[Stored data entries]
************
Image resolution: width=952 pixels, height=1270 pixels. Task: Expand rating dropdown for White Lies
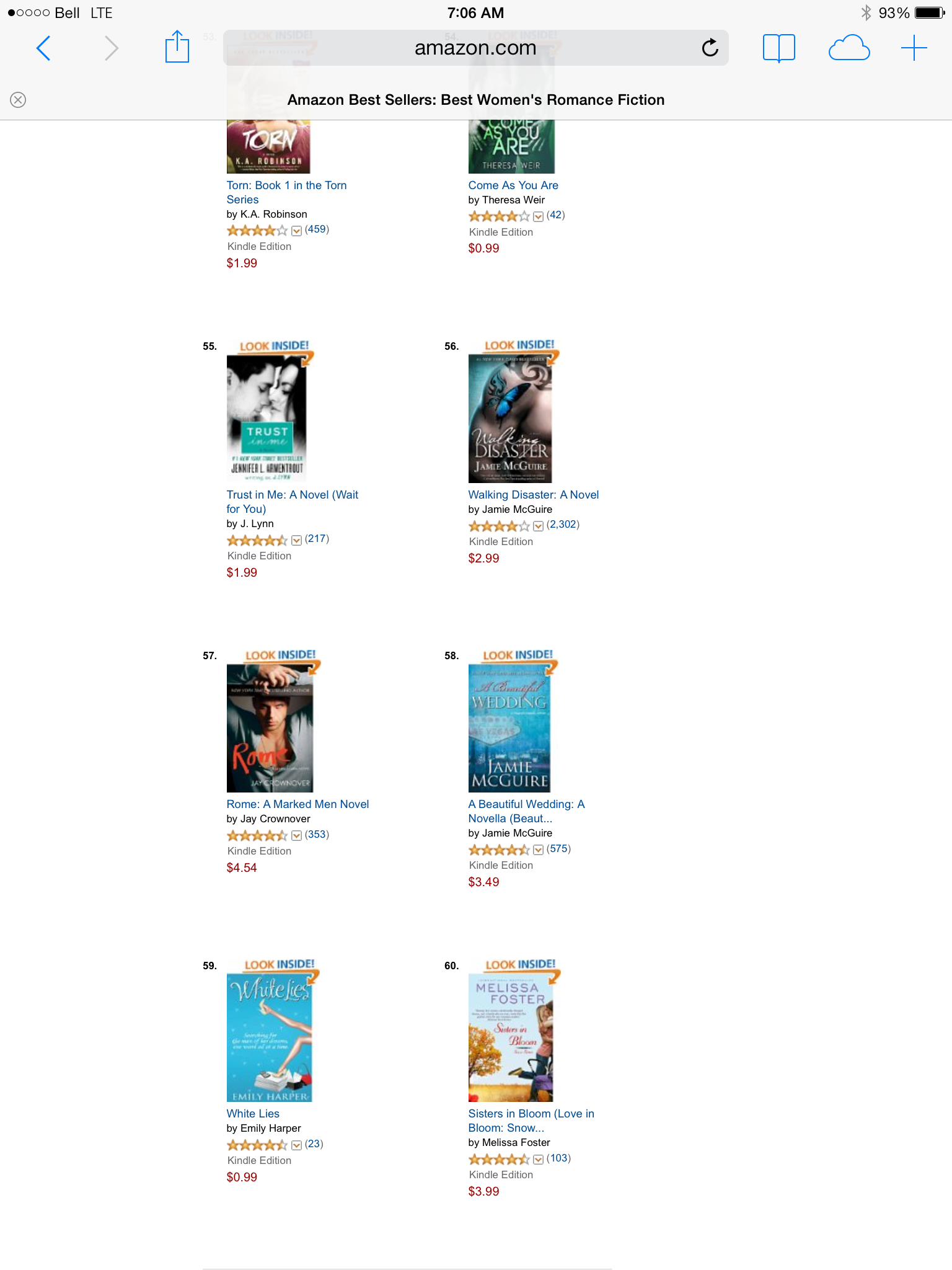(x=296, y=1145)

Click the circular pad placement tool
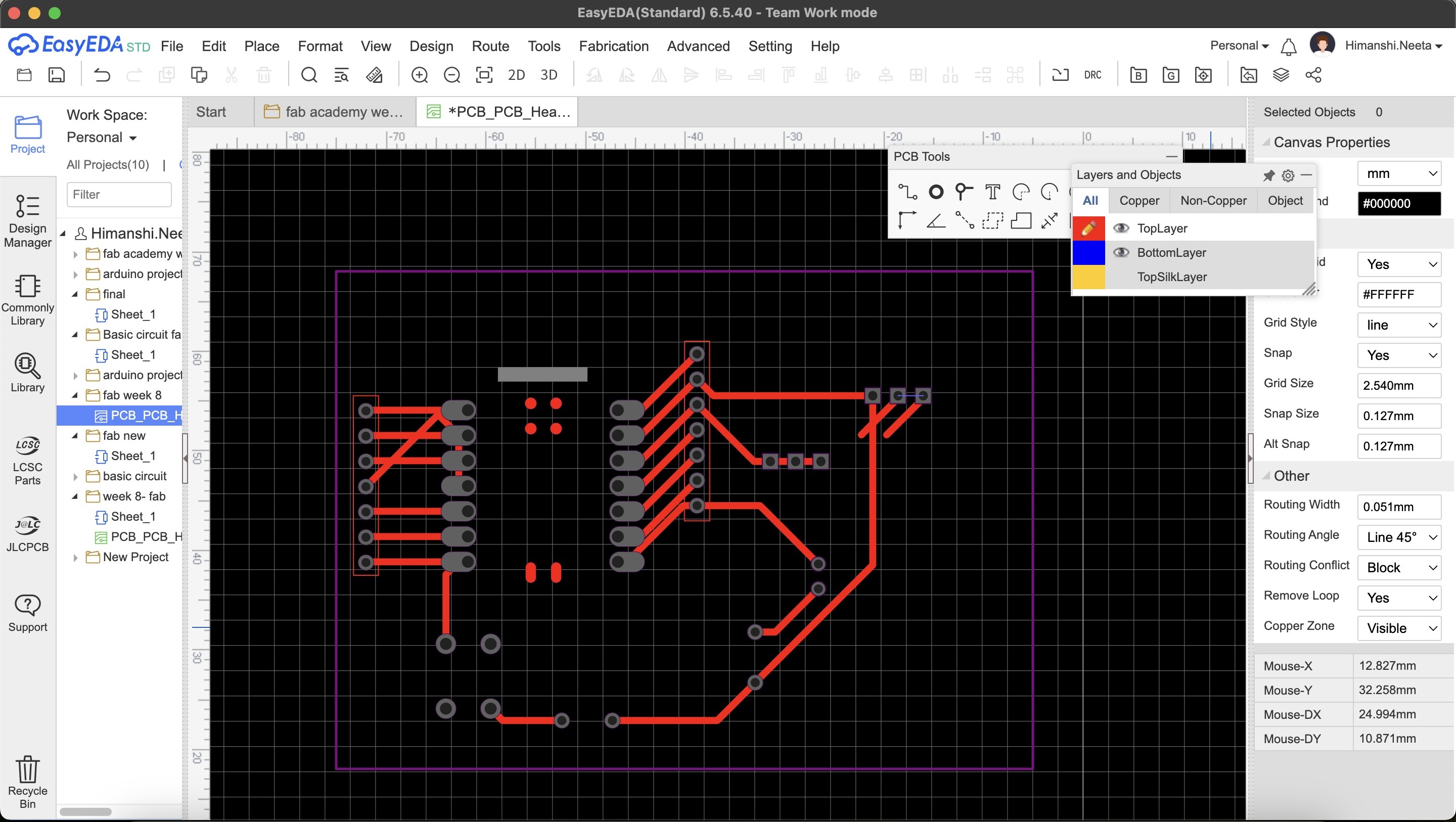pyautogui.click(x=935, y=191)
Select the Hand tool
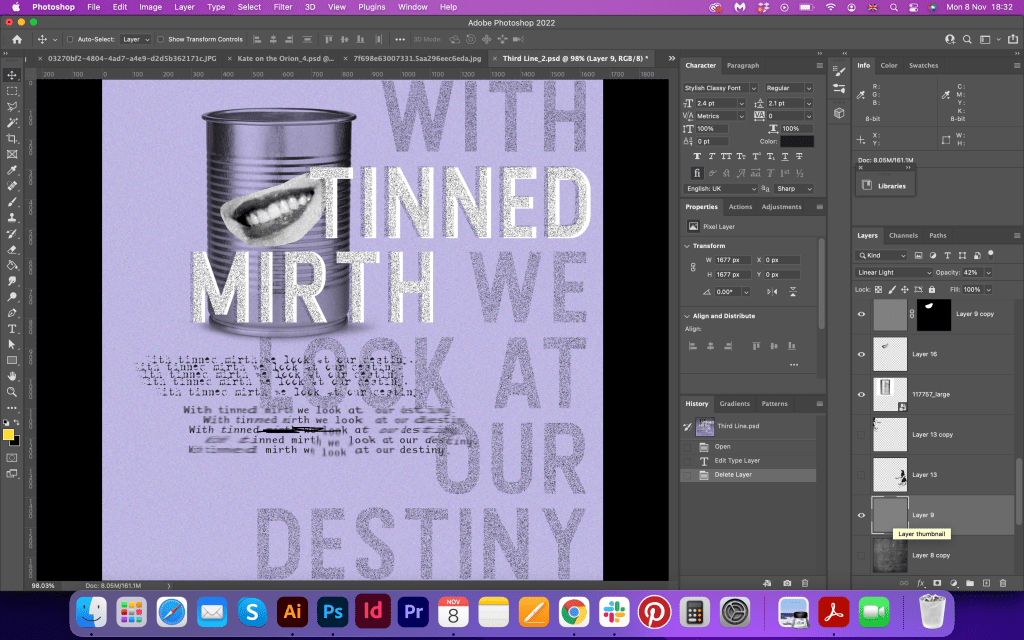The image size is (1024, 640). (x=12, y=375)
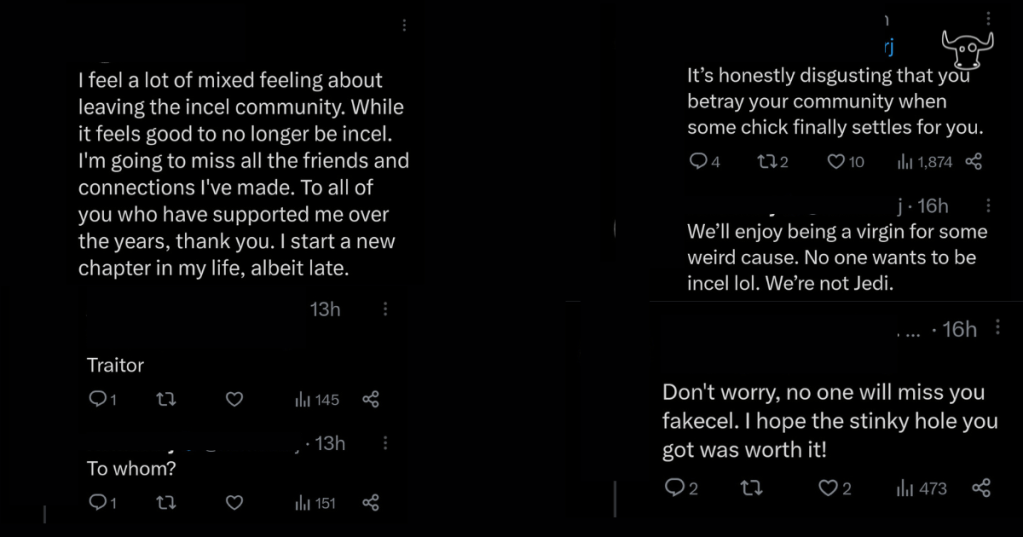Open more menu on "Traitor" reply
This screenshot has height=537, width=1023.
(385, 310)
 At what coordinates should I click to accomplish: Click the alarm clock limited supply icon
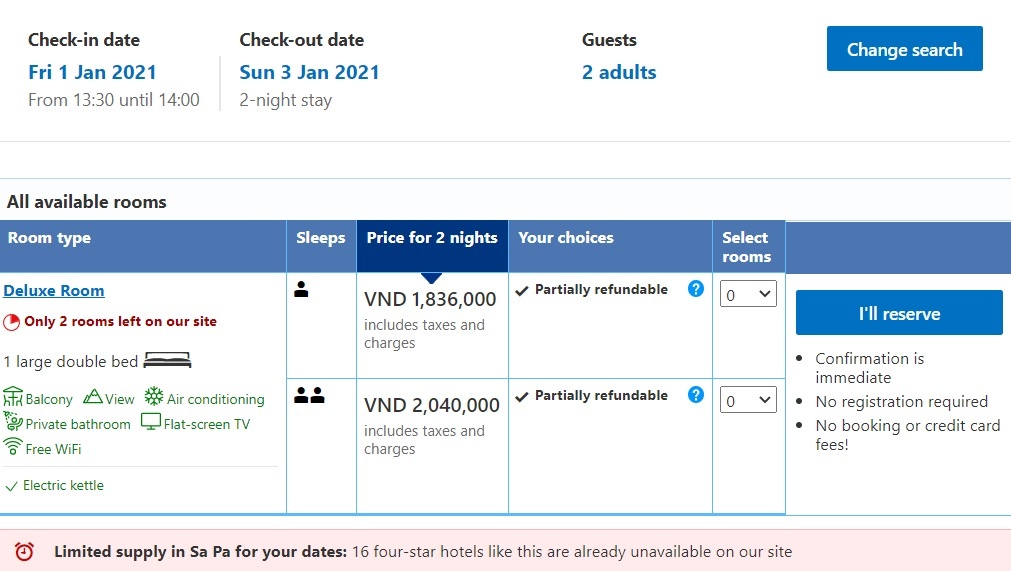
************
▶ _WHAT TO WORK ON_:
A faithful, complete copy of the entries is required, without the pictures.

▶ _FINISHED EXERCISE_:
Image resolution: width=952 pixels, height=1270 pixels. Task: Expand rating dropdown for White Lies
(x=296, y=1145)

Click the circular pad placement tool
pyautogui.click(x=935, y=191)
Select the Hand tool
The image size is (1024, 640). (x=12, y=375)
Open more menu on "Traitor" reply
This screenshot has height=537, width=1023.
(385, 310)
 At what coordinates should I click to accomplish: Click the alarm clock limited supply icon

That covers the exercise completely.